From the line containing "Bookmark the Jun 12 post" to the very last line of the data below, transcribe everything exactly and nothing more.

--- Records to use ---
* * *
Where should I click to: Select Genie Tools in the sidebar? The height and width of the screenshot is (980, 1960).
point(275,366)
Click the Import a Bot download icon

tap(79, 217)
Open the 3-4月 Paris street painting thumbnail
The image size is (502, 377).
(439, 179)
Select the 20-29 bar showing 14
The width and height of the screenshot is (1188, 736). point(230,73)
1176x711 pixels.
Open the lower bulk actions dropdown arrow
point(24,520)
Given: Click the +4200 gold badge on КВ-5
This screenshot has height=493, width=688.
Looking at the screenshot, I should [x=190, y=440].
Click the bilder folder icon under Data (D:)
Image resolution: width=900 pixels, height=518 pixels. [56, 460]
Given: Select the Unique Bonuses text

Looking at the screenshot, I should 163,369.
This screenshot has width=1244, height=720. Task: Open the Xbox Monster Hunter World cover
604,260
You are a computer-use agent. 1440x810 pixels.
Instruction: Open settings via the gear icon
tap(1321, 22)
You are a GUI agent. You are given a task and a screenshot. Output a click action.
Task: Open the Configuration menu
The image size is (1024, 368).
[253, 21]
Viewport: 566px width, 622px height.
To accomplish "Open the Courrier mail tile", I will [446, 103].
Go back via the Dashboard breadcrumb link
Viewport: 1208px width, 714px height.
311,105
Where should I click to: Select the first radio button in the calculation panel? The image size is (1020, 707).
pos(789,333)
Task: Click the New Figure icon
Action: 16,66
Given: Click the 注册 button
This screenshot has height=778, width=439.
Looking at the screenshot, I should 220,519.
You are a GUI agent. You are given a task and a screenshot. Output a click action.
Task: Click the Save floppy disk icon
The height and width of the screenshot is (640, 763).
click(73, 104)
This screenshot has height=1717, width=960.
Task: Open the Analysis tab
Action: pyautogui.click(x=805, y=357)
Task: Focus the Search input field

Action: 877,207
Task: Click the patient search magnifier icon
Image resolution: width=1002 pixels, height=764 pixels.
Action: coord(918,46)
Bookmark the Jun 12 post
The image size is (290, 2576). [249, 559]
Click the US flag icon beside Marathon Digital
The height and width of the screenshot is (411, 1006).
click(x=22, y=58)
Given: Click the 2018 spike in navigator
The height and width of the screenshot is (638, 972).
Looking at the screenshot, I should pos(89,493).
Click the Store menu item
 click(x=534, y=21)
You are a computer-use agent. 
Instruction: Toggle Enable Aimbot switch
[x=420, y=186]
* * *
--- Your response ---
Bookmark the Jun 12 post
The image size is (290, 2576). [249, 559]
Click the US flag icon beside Marathon Digital
The height and width of the screenshot is (411, 1006).
click(x=22, y=58)
Given: Click the 2018 spike in navigator
The height and width of the screenshot is (638, 972).
Looking at the screenshot, I should pos(89,493).
Click the Store menu item
 click(x=534, y=21)
You are a computer-use agent. 
Instruction: Toggle Enable Aimbot switch
[x=420, y=186]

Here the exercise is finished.